UN ROI POUR LA VICTOIRE DE LA VIE PAR LA MORT
La Passion de Jésus Christ :
Mattieu 26,14 – 27,66
Méditer la Passion du Christ
ou en écouter un film, c’est revoir toutes les
formes du mal et de la
souffrance dans notre monde. Impossible de les évoquer toutes
ici. Pensons entre autres à ces victimes de la volonté de
domination, de la guerre, affamées et enfermées dans des camps de
réfugiés; ces millions d'êtres humains torturés, exclus, exploités
pour produire l’argent des riches; ces jeunes sans travail et sans
avenir...Contre toutes ces situations, Jésus n’a pas cessé de parler
pour interpeller le cœur humain. Il entre à Jérusalem royalement
afin de dire au monde que la vie ne mérite pas d’être vécue ainsi.
Il faut être au service des autres.
Célébrer la fête des Rameaux
n’est pas juste une histoire pour penser à la souffrance de Jésus
Christ une fois l’an. Comme le disait Pascal : "Jésus Christ sera en
agonie jusqu'à la fin du monde." Et c'est aujourd'hui que Jésus
souffre ; c'est aujourd'hui qu'il meurt ; c'est aujourd'hui qu'il
poursuit le combat contre le mal sous toutes ses formes. Il faut
être éveillés et ne pas laisser la
méchanceté, la haine, ses petites idoles prendre le dessus.
Il ne faut pas laisser mourir le juste innocent comme le fait cette
foule de personnages qui se met du côté du méchant Barrabas. Jésus,
qui ne se fait pas arrêter par surprise, appelle, comme lui, à mener
le combat contre tout ce qui défigure notre humanité, que ce soit la
maladie, le mensonge ou l’individualisme.
Dans ce combat, ne jamais se sentir seul ! Sur la croix, notre
Maître a vite retrouvé le chemin de la confiance totale en son Père.
"Mon Dieu, mon Dieu, pourquoi m'as-tu abandonné ?’’ Dans la
confiance, une libération approche. Et tout cela ne se termine pas
un vendredi soir sur la croix. La Passion se continue au matin de
Pâques, quand des disciples se lèvent pour dire : "Il
était mort, mais il est vivant. C'est nous qui avons gagné."
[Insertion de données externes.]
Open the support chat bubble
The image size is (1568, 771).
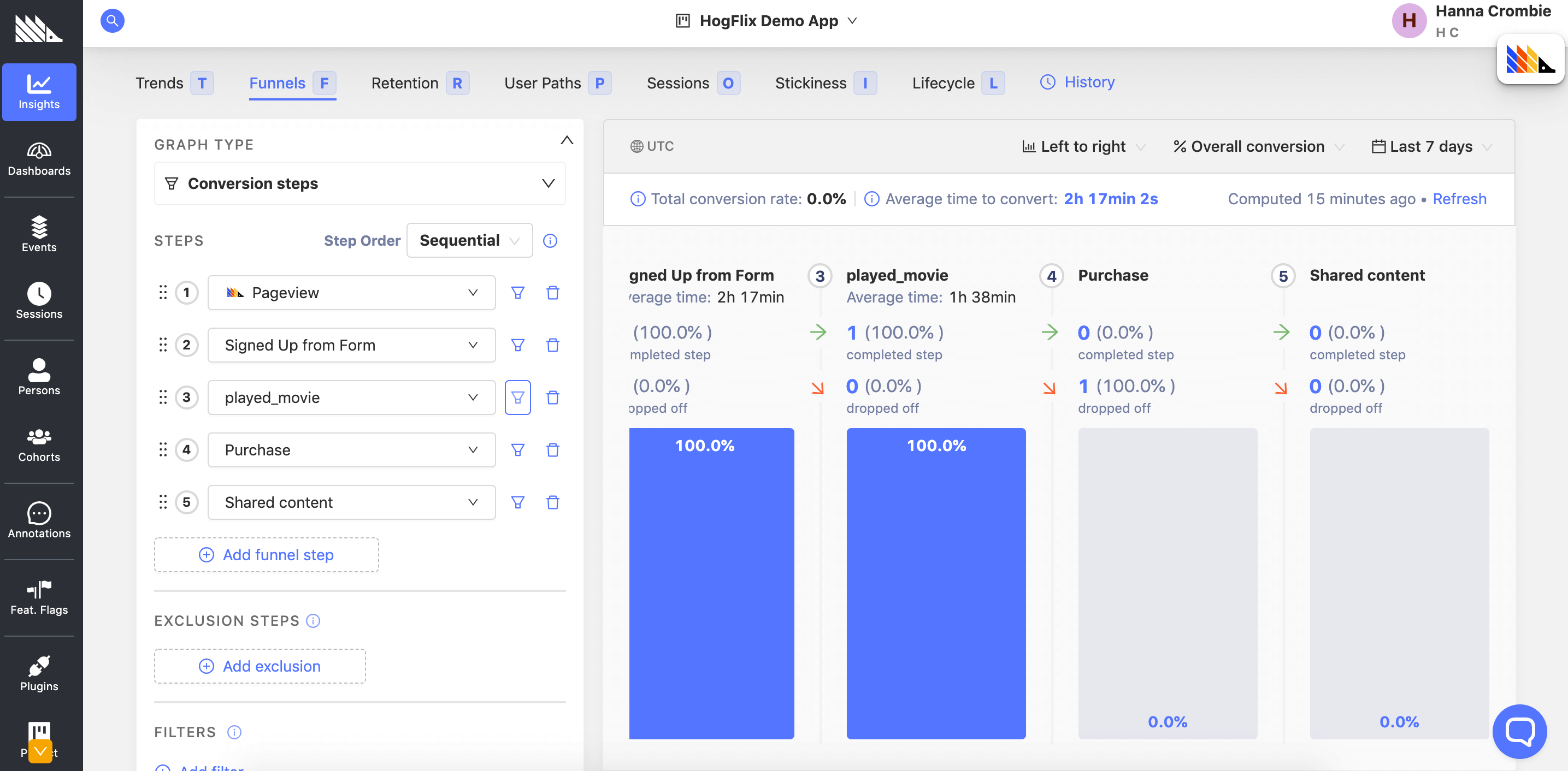pos(1519,731)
Brandir les rameaux pour notre Saveur nous invite à ne pas être
indifférents ou neutres. Demandons-nous de quel côté nous sommes ?
Du côté de la méchanceté, des injustices, de la discrimination, de
la haine, du mépris de l'autre, ou du côté de ceux qui construisent
un monde meilleur? La Passion nous montre que tout ce que nous
faisons pour les
autres, par amour, est condamné en fin de compte à produire
de la vie, celle qui réhabilite le démuni, le malade, l’étranger, le
laissé pour mort au bord du chemin. Dieu ne peut pas rester dans la
mort. Continuons avec Jésus à
lutter contre les détresses de notre monde. Telle est notre
vocation, en tant que disciples du Crucifié.